=== Begin Enclosure ===
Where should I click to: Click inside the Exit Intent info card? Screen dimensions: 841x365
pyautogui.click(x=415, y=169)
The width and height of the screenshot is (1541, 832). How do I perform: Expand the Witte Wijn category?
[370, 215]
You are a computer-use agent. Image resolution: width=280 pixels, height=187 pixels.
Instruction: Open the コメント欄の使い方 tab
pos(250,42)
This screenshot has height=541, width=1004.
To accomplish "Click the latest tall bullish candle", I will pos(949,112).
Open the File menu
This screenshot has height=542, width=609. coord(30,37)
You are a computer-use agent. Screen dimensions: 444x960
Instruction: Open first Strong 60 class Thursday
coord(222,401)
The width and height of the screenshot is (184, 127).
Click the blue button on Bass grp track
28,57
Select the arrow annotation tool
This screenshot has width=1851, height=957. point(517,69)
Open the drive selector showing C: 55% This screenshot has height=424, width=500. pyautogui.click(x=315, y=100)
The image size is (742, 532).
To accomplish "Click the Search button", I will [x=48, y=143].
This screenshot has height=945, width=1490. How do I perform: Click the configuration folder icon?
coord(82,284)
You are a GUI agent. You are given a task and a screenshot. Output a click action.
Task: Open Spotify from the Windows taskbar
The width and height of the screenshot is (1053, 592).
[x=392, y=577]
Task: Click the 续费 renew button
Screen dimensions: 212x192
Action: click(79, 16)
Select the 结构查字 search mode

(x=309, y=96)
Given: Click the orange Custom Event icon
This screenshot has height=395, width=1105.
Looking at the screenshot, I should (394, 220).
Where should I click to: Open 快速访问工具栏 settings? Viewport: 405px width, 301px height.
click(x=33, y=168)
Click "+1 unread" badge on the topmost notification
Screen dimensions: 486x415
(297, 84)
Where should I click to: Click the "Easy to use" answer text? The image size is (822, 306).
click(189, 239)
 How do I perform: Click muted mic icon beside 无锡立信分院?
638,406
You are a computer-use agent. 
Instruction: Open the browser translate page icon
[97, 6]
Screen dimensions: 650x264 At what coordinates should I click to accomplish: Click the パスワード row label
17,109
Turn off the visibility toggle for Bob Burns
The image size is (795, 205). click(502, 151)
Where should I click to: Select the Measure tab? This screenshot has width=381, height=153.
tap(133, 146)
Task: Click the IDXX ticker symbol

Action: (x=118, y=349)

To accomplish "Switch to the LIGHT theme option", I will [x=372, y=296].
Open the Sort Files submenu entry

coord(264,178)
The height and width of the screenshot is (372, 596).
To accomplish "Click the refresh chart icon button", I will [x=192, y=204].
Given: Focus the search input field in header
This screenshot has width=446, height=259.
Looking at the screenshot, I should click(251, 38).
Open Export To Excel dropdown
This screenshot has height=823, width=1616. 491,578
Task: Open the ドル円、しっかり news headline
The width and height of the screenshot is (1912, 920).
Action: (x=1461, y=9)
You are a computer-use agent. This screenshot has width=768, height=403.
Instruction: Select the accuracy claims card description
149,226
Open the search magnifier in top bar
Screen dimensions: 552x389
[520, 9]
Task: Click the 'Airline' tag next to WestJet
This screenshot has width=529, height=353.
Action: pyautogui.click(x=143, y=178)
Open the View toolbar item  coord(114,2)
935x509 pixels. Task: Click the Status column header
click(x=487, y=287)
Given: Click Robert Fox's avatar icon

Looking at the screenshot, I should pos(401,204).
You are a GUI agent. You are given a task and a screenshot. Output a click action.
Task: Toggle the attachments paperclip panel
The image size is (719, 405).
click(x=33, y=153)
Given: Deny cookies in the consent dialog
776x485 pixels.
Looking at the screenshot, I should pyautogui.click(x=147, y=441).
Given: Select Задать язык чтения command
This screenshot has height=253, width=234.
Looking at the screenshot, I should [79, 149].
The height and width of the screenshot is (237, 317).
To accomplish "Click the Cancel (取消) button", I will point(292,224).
=== End Enclosure ===
### WORK ITEM:
Write out the listing once more, matching it exactly.

### RESULT OF THE EXERCISE:
Where should I click to: Click inside the Exit Intent info card? Screen dimensions: 841x365
pyautogui.click(x=415, y=169)
The width and height of the screenshot is (1541, 832). How do I perform: Expand the Witte Wijn category?
[370, 215]
You are a computer-use agent. Image resolution: width=280 pixels, height=187 pixels.
Instruction: Open the コメント欄の使い方 tab
pos(250,42)
This screenshot has height=541, width=1004.
To accomplish "Click the latest tall bullish candle", I will pos(949,112).
Open the File menu
This screenshot has height=542, width=609. coord(30,37)
You are a computer-use agent. Screen dimensions: 444x960
Instruction: Open first Strong 60 class Thursday
coord(222,401)
The width and height of the screenshot is (184, 127).
Click the blue button on Bass grp track
28,57
Select the arrow annotation tool
This screenshot has width=1851, height=957. point(517,69)
Open the drive selector showing C: 55% This screenshot has height=424, width=500. pyautogui.click(x=315, y=100)
The image size is (742, 532).
To accomplish "Click the Search button", I will [x=48, y=143].
This screenshot has height=945, width=1490. How do I perform: Click the configuration folder icon?
coord(82,284)
You are a GUI agent. You are given a task and a screenshot. Output a click action.
Task: Open Spotify from the Windows taskbar
The width and height of the screenshot is (1053, 592).
[x=392, y=577]
Task: Click the 续费 renew button
Screen dimensions: 212x192
Action: click(79, 16)
Select the 结构查字 search mode

(x=309, y=96)
Given: Click the orange Custom Event icon
This screenshot has height=395, width=1105.
Looking at the screenshot, I should (394, 220).
Where should I click to: Open 快速访问工具栏 settings? Viewport: 405px width, 301px height.
click(x=33, y=168)
Click "+1 unread" badge on the topmost notification
Screen dimensions: 486x415
(297, 84)
Where should I click to: Click the "Easy to use" answer text? The image size is (822, 306).
click(189, 239)
 How do I perform: Click muted mic icon beside 无锡立信分院?
638,406
You are a computer-use agent. 
Instruction: Open the browser translate page icon
[97, 6]
Screen dimensions: 650x264 At what coordinates should I click to accomplish: Click the パスワード row label
17,109
Turn off the visibility toggle for Bob Burns
The image size is (795, 205). click(502, 151)
Where should I click to: Select the Measure tab? This screenshot has width=381, height=153.
tap(133, 146)
Task: Click the IDXX ticker symbol

Action: (x=118, y=349)

To accomplish "Switch to the LIGHT theme option", I will [x=372, y=296].
Open the Sort Files submenu entry

coord(264,178)
The height and width of the screenshot is (372, 596).
To accomplish "Click the refresh chart icon button", I will [x=192, y=204].
Given: Focus the search input field in header
This screenshot has width=446, height=259.
Looking at the screenshot, I should click(251, 38).
Open Export To Excel dropdown
This screenshot has height=823, width=1616. 491,578
Task: Open the ドル円、しっかり news headline
The width and height of the screenshot is (1912, 920).
Action: (x=1461, y=9)
You are a computer-use agent. This screenshot has width=768, height=403.
Instruction: Select the accuracy claims card description
149,226
Open the search magnifier in top bar
Screen dimensions: 552x389
[520, 9]
Task: Click the 'Airline' tag next to WestJet
This screenshot has width=529, height=353.
Action: pyautogui.click(x=143, y=178)
Open the View toolbar item  coord(114,2)
935x509 pixels. Task: Click the Status column header
click(x=487, y=287)
Given: Click Robert Fox's avatar icon

Looking at the screenshot, I should pos(401,204).
You are a GUI agent. You are given a task and a screenshot. Output a click action.
Task: Toggle the attachments paperclip panel
The image size is (719, 405).
click(x=33, y=153)
Given: Deny cookies in the consent dialog
776x485 pixels.
Looking at the screenshot, I should pyautogui.click(x=147, y=441).
Given: Select Задать язык чтения command
This screenshot has height=253, width=234.
Looking at the screenshot, I should [79, 149].
The height and width of the screenshot is (237, 317).
To accomplish "Click the Cancel (取消) button", I will point(292,224).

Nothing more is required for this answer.